TRY IT: Counting only lines that contain "agent", state the total found in the material below. Add nothing else.

RECORD SET:
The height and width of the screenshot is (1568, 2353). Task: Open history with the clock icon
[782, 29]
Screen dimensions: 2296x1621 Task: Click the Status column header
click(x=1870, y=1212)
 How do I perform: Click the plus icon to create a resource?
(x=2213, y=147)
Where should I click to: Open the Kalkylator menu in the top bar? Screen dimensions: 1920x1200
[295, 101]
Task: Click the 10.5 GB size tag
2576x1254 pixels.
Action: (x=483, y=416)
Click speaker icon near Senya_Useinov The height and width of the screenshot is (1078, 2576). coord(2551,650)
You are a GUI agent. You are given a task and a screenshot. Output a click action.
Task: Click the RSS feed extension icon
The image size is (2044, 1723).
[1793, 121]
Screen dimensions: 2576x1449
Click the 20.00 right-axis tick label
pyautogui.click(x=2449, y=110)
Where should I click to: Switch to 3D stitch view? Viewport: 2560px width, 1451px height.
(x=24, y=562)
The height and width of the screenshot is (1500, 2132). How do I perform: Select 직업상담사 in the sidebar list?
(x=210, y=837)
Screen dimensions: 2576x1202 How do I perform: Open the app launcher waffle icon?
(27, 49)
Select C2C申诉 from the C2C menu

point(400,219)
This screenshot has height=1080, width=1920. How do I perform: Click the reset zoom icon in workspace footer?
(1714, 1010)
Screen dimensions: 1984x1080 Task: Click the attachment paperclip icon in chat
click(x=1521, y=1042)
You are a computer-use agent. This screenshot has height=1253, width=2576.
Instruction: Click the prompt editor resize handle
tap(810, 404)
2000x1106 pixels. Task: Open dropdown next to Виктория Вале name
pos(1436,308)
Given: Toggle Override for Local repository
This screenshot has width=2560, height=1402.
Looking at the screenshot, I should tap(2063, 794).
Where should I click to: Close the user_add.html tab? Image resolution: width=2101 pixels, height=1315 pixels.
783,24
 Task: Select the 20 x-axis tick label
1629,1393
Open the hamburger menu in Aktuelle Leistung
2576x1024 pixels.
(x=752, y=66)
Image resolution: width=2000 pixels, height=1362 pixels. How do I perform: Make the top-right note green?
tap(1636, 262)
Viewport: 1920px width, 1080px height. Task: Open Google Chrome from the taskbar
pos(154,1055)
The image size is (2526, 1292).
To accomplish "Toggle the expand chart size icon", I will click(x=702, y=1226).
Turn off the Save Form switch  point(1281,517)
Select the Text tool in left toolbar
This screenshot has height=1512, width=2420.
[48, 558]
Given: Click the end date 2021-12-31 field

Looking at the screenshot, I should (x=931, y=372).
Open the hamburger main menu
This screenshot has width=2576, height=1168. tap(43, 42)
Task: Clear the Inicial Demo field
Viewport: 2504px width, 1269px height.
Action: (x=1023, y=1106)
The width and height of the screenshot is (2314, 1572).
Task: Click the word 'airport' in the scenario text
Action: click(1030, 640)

REPLY: 2